Enter efficiency, speed, predictability. Put the formula into the machine, and spit out a sure thing on the other end in fifteen minutes. Done and done.


Except that, again, humans are the consumers in this equation. And as human authors, we’re all trying—slowly, messily, uncertainly, incrementally—to write about the human experience. Humans writing for other humans, trying to find meaning one word, sentence, and page at a time. Trying to connect with each other by finding new, fresh ways to convey that meaning.

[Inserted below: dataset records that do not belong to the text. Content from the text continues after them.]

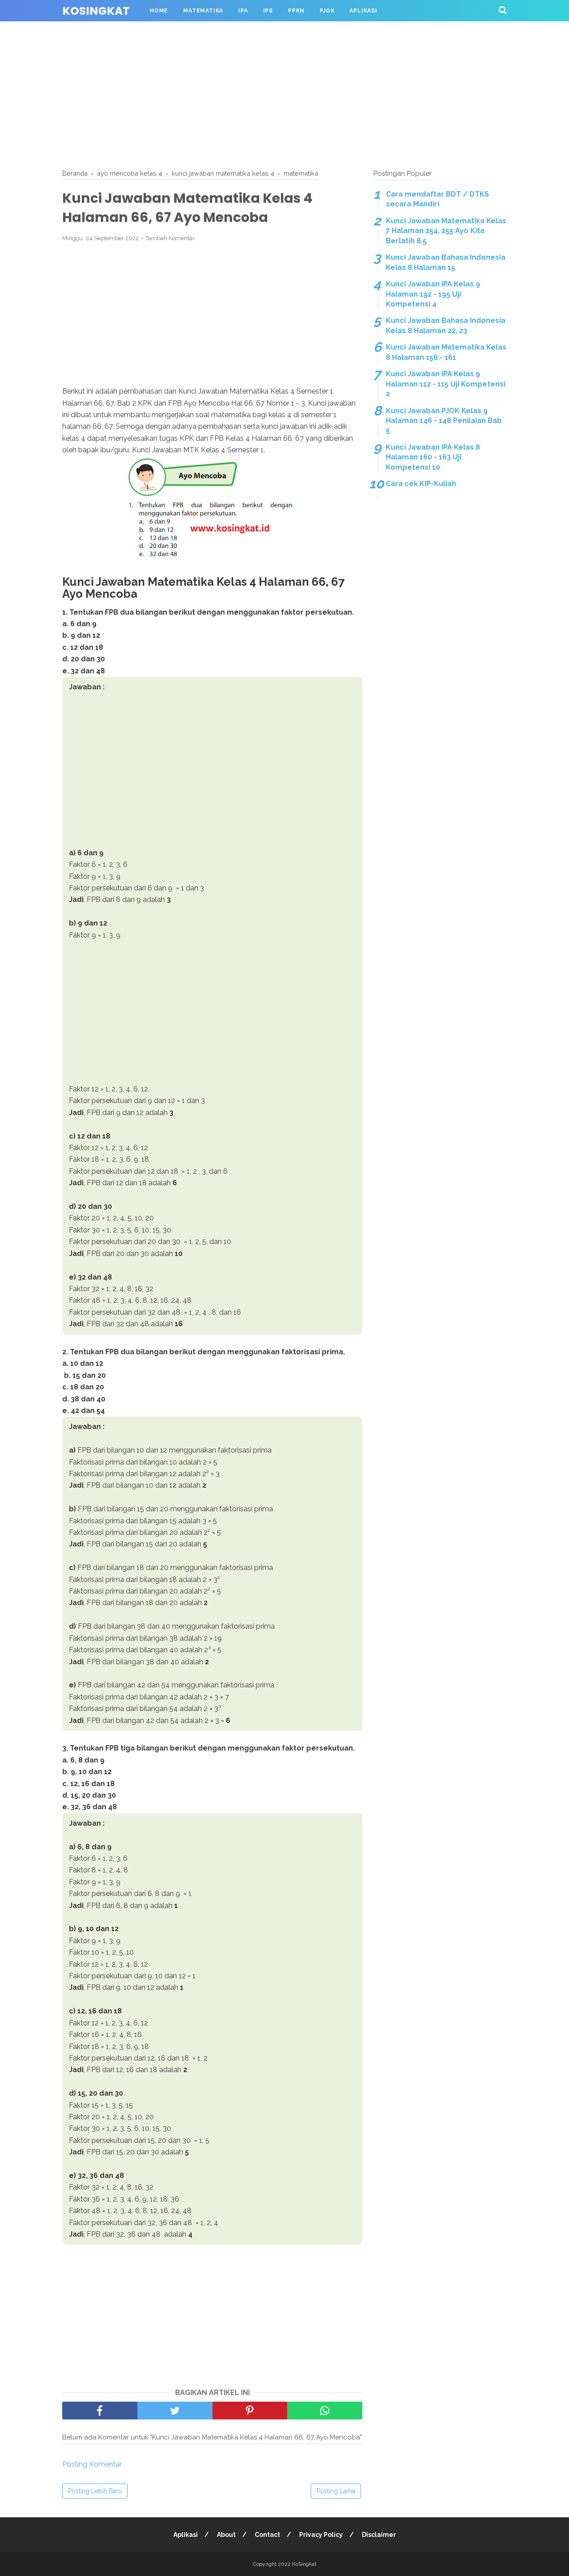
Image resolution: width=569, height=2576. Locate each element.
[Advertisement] (284, 93)
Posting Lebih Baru (95, 2491)
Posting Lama (336, 2491)
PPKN (296, 11)
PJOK (327, 11)
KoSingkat (96, 11)
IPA (243, 11)
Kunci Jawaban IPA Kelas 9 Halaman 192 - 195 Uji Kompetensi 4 (433, 294)
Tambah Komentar (170, 238)
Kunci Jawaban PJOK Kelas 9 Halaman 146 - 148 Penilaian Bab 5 (444, 421)
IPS (268, 11)
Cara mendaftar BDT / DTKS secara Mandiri (437, 199)
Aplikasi (363, 11)
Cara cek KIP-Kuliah (421, 483)
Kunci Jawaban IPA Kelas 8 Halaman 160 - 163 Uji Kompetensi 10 (433, 457)
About (226, 2534)
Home (159, 11)
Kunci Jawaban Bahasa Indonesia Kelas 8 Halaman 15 (445, 262)
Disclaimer (379, 2534)
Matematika (203, 11)
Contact (267, 2534)
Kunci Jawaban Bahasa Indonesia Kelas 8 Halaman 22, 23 (445, 325)
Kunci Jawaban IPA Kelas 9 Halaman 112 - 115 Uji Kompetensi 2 (445, 384)
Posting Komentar (92, 2464)
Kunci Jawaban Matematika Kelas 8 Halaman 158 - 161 (446, 352)
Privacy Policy (321, 2534)
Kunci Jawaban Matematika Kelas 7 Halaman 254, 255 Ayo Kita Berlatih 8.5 (446, 231)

I love how Andy Horwitz writes about this in his essay “In Praise of Inefficiency”:

The cult of efficiency is predicated on the conviction that the merely human is insufficient. But there is something extraordinary in the merely human and messy, the slow, unproductive, inefficient processes of experimentation, improvisation, collaboration, deliberation — the way our multiple intelligences and imaginations, when directed towards a shared problem or set of ideas, can come up with multiple possible interpretations and outcomes, and through the collaborative process of juxtaposition, editing and re-assembling, create something novel and surprising and, frequently, enlightening. Art is a way of thinking and being in the world that requires great swaths of seemingly ‘unproductive’ time. As Miles Davis once said, ‘Man, sometimes it takes you a long time to sound like yourself.’ And behind every technology is a human being, usually many of them working together, who brought a previously unseen world into existence. It seems likely that inefficiency is a feature, not a bug, in the operating system of human experience and so has inherent value.

A quiet revolution

My private rebellion against this anti-human movement is to try to be as human as humanly possible. As someone who has always pushed my brain and body to work like a machine, now I move more slowly and deliberately. I do one thing at a time. Take breaks. Take walks. Pet my dog. Listen to birds. Rest when I need to. Read print books. Cook and eat food slowly. Spend quiet time with people I love. Knit and sew. Honor what my body needs. Drink water. Seek joy.


The irony is that my whole career took off in the 90s because I jumped on the internet bandwagon and never looked back. But now, that story makes me a dinosaur—the internet is old news! Every time a colleague shows up demonstrating something they built in Claude Code, or reveals how they generated something in 15 minutes that used to take weeks, I mentally surrender. I’m never going to catch up, and I don’t want to.


I want to keep coming back to humanity. Do my art with perseverance, discovering what my brain can conjure and connect without asking a large language model to solve the problem for me. Write as a human for other humans. Humanity is what we uniquely have. I’ll keep claiming it and owning it. AI can have everything else.